** begin Passage shown **

The short version: Frank Ocean, Carly Rae Jepsen. If the former of these surprises you, you probably aren't paying attention to music criticism. If the latter, you probably aren't paying attention to pop. Neither of these are life flaws, mind you. But now you have a chance to catch up.

PS: This poll used to be tabulated by people. This is not what people are good at. Eventually computers were employed to help count, but cleaning up the data so it could be counted by computers still took several person-weeks of unpleasant human effort. Then some coworkers and I spent in the neighborhood of 25 person-years building a data-correction and -analysis system with which the whole thing could be done in about 3 person-days. Then Google bought the company for which we made that thing, and shut it down. So I spent about 4 person-days writing a new correction/analysis system from scratch myself, with which this year's poll took about 4 hours to correct and tabulate. Including fixing a few stray errors that the previous system missed.

There is a moral in there somewhere.

¶ The Rules That Govern Hearts · 2 December 2012 listen

I work at a music company. Our holiday party involves people who work there performing music. I occasionally make music, but I almost never actually perform it. Very, very close to never.

But I wanted to this year. So I wrote a new song to sing. It's called "The Rules That Govern Hearts". I have a couple weeks to practice singing it, but you can start practicing listening to it right now.

The Rules That Govern Hearts (3:37)

¶ What Robots Listen to While They Talk About Love · 25 September 2012 listen/tech

Somewhere around 1992 or so, I had to write my "personal goals" at work for the first time. I put down some stuff about design and usability, which I have long since forgotten, but I distinctly remember that the last item was "Exploit the power of information technology to improve my music collection."

My job, at the time, had nothing to do with music. It did provide me with an internet connection for downloading Gary Numan discographies from Usenet, and it did once send me to a UI conference in Amsterdam, from which I came back with approximately 130 pounds of European CDs. But the connection from what I was doing to what I was listening to remained a little abstract.

But that job got me the one after that, which got me the one before this, which got me to now. The scope of "music collection" has expanded quite a bit over this time, obviously, but in fact I am very literally now paid to exploit the power of information technology to improve the world's experience of music.

** end Passage shown **
** begin Extracted data **

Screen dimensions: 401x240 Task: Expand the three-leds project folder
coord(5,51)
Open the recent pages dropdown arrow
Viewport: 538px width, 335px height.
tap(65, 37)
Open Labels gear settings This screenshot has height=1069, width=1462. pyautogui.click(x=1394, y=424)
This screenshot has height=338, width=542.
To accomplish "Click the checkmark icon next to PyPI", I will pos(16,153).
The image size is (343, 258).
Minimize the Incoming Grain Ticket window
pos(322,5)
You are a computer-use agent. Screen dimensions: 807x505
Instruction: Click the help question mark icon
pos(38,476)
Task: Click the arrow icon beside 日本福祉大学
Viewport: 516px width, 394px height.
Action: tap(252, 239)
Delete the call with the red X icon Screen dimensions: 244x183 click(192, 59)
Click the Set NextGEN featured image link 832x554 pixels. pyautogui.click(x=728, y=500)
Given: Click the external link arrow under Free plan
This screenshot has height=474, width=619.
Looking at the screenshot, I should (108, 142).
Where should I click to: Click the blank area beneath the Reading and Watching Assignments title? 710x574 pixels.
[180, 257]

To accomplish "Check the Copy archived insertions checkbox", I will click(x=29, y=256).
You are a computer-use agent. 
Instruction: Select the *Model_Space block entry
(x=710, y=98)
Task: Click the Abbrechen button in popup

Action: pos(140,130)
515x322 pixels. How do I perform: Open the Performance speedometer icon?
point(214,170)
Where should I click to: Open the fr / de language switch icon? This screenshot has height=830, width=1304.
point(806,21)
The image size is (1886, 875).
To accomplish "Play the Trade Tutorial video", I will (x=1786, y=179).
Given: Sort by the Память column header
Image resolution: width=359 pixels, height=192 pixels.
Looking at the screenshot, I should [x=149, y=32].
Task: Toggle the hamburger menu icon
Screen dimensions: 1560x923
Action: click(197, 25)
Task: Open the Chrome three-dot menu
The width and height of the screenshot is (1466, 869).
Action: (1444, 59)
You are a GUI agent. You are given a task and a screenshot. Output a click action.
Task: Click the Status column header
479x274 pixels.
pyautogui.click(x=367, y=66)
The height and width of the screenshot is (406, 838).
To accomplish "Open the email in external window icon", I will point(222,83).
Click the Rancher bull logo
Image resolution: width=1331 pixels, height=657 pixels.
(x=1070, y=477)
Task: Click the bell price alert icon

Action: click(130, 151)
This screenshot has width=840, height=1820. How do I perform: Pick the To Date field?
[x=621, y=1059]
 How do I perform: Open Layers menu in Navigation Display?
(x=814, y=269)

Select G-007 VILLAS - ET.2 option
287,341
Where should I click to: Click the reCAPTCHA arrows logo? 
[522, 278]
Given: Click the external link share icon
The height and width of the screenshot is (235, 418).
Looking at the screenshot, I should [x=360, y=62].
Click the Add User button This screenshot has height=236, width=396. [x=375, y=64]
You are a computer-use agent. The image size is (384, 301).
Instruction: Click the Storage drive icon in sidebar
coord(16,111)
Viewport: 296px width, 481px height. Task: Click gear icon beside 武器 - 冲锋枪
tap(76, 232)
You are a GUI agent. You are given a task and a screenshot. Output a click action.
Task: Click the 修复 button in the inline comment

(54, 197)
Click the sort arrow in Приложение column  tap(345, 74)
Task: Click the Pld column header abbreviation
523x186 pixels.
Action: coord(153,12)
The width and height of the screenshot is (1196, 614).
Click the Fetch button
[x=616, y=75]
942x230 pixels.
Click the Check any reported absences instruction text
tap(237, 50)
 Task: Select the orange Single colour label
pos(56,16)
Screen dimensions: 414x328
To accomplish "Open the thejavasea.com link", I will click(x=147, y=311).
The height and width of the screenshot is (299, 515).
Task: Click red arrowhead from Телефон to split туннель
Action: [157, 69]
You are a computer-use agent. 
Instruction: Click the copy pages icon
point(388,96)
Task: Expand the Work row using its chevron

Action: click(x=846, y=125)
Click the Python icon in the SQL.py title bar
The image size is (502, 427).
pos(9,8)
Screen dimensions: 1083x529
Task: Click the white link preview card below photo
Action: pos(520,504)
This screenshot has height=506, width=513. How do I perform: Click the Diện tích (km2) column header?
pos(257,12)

** end Extracted data **

Given exercise 1: In the music blog excerpt, print everything from "My job, at the" down to "experience of music.".
Given exercise 2:
Answer these questions about the music blog excerpt:
(a) How long did this year's poll take to correct and tabulate with the new system?
(b) What is the title of the song written to be sung at the holiday party?
(c) Around what year did the writer first have to write personal goals at work?
Given exercise 3: Go on with the music blog excerpt from the point where it stops.
The material is not needed for any of this.

Answer 1:
My job, at the time, had nothing to do with music. It did provide me with an internet connection for downloading Gary Numan discographies from Usenet, and it did once send me to a UI conference in Amsterdam, from which I came back with approximately 130 pounds of European CDs. But the connection from what I was doing to what I was listening to remained a little abstract.

But that job got me the one after that, which got me the one before this, which got me to now. The scope of "music collection" has expanded quite a bit over this time, obviously, but in fact I am very literally now paid to exploit the power of information technology to improve the world's experience of music.

Answer 2:
(a) About 4 hours.
(b) "The Rules That Govern Hearts."
(c) Around 1992.

Answer 3:
The vast majority of things I work on, to this end, involve identification or disambiguation or extrapolation or interpolation. They are corrective or exploratory or contextual. They try to carry you from somewhere to somewhere else, or to rescue you from something squelchy along the way. They try to get computers to understand enough about human cues and contexts and constraints to fill humanless spaces with rough facsimiles of what humans would have suggested if they'd had the time.

But I just did one that isn't so much like this. One of the computed song metrics I've been working on is Discovery, which attempts to quantify the idea of songs emerging. This is a detection metric, not an aesthetic one. It isn't trying to tell you songs you should listen to, it's trying to find the songs that people are in fact starting to listen to more than the established prominence of the artists can explain. Discovery songs tend to be new, but a fair number of songs get their unexpected breaks after they've already been out for a year or two. And once enough people discover a Discovery, obviously, it stops qualifying.

There are a lot of fairly arbitrary thresholds and weights involved in this calculation. How much prominence constitutes critical mass, and how much constitutes overexposure? How old can something be and still be sorta new? And the notion is inherently subjective, of course: anything you've heard a dozen times yourself is no longer a discovery to you, whereas a song 1.3 billion people have been dancing to across Asia every morning for the last 6 months still could be. And there is no way to stipulate correct answers against which this score can be quantitatively tested.

But provable correctness is overrated, or at least sometimes irrelevant. Music discovery is working if you can use it to discover music. And now you can test this particular method yourself. Starting today I'm going to be maintaining an official Echo Nest playlist on Spotify with the top 100 songs of the moment according to this discovery score. It's here:

The Echo Nest Discovery

If you subscribe to it, each week's new songs will get flagged for you automatically.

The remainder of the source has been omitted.